You are correct in saying that whole-cell potency and in vitro/cell-free potency often differ by quite a bit. There are actually a lot of factors that can contribute to this, but I'll try to give a couple illustrative examples, for increased and decreased potency (when moving from cell-free to a whole-cell assay).
When moving from cell-free to whole cell assays, decreased potency is the more common outcome. As you mention, a big reason is just that you get a lot more things the drug can bind to, so you tend to have less drug effectively engaging the target. However, there are other factors at play as well. Ultimately, the main reason that one sees decreased potency in the whole-cell format is that one is often asking for something fundamentally different than what was asked for in the cell-free assay.
For example, let's say you do some CRISPR of RNAi screen in cancer cells, and you find that if you shut down gene X, the cells die. You look it up, and gene X codes for an enzyme.
So you think, "Great! I'll design an inhibitor for the enzyme, and then kill the cancer cells with that!"
In order to screen for inhibitors and test their effect on this enzyme, you set up an in vitro with purified enzyme, substrate, and some way of measuring the generation of product. You screen, find compounds, and optimize your lead. You eventually end up with a compound that has an IC50 of 1 nM in this assay. Then you decide it is time to move into cells. You treat the cancer cells with the compound, and you notice that your IC50 for cell death is 100 nM - 100x what it was in the original assay. The reason is that you are asking much more of your compound.

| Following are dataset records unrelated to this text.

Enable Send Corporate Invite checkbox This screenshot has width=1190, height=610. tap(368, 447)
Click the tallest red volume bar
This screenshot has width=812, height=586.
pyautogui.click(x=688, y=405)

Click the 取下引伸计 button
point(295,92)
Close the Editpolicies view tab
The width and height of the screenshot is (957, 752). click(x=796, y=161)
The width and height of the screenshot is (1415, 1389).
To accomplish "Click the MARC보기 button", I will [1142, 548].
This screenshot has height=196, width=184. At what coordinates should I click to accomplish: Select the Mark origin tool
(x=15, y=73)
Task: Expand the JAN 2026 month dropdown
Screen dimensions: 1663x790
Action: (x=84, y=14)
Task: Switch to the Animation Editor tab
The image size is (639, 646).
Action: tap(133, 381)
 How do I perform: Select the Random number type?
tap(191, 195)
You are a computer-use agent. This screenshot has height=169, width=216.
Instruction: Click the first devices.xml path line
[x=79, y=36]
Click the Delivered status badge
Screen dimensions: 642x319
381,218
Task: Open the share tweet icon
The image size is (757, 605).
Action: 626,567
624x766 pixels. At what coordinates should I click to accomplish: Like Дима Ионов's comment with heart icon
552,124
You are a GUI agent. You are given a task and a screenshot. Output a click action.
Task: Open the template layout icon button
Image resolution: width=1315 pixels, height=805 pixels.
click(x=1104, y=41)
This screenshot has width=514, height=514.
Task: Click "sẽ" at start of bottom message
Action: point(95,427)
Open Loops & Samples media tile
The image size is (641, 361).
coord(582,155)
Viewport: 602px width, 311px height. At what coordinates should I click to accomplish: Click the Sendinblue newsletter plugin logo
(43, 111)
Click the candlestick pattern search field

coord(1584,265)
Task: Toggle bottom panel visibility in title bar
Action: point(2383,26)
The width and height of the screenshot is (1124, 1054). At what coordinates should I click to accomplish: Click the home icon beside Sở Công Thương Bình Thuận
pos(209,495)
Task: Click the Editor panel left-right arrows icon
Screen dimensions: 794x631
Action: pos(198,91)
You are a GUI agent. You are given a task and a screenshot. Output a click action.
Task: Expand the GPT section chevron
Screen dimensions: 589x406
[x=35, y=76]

In the first assay, the compound had to bind to the enzyme, which may have been the only protein in solution, and inhibit it. You were directly measuring enzyme activity. In the second assay, the compound had to diffuse through the cell membrane or find some other means of getting into the cytosol, where the target protein resides. Then, despite the complex milieu in the cell, it had to bind that specific protein and inhibit it. But inhibiting the protein isn't enough. It has to inhibit the protein enough to kill the cell. Maybe the cells die when the enzyme activity is 50%, in which case you would expect your IC50 values to be fairly close between assays. But maybe it doesn't. You may need 70 or 80% inhibition before the cells start to actually die. Plus, the cells may not go down without a fight. Maybe they up-regulate expression of drug-efflux pumps, which are ATP-powered proteins that literally pump small molecules out of the cell. This reduces the effective concentration of drug you are giving the cells. There are also many other adaptations that the cells may undergo to improve survival, which are beyond the scope of this answer. So what you are demanding from your compound in the whole-cell assay may actually be much more than in the cell-free system.
The other effect - seeing increased potency in whole-cell vs cell-free conditions is much less common. Without seeing the exact study you are referring to, it is difficult to comment. However, one thing to remember about BACE1 is that it is part of a huge complex that is embedded in the cell membrane. Reconstituting this complex in vitro is non-trivial, and it may be that the complex is not functioning the same as in the cell depending on how the reconstitution was performed. For example, maybe BACE1 binds better to the drug only when a binding partner is present that stabilizes a conformation suitable for inhibitor binding. It could also be that the inhibitor is actually targeting another protein in the complex that is not present in the cell-free system.
Anyway, I apologize if this was a bit long, but I hope this answered your question and shed a bit of light on the complexities of assay development and drug development.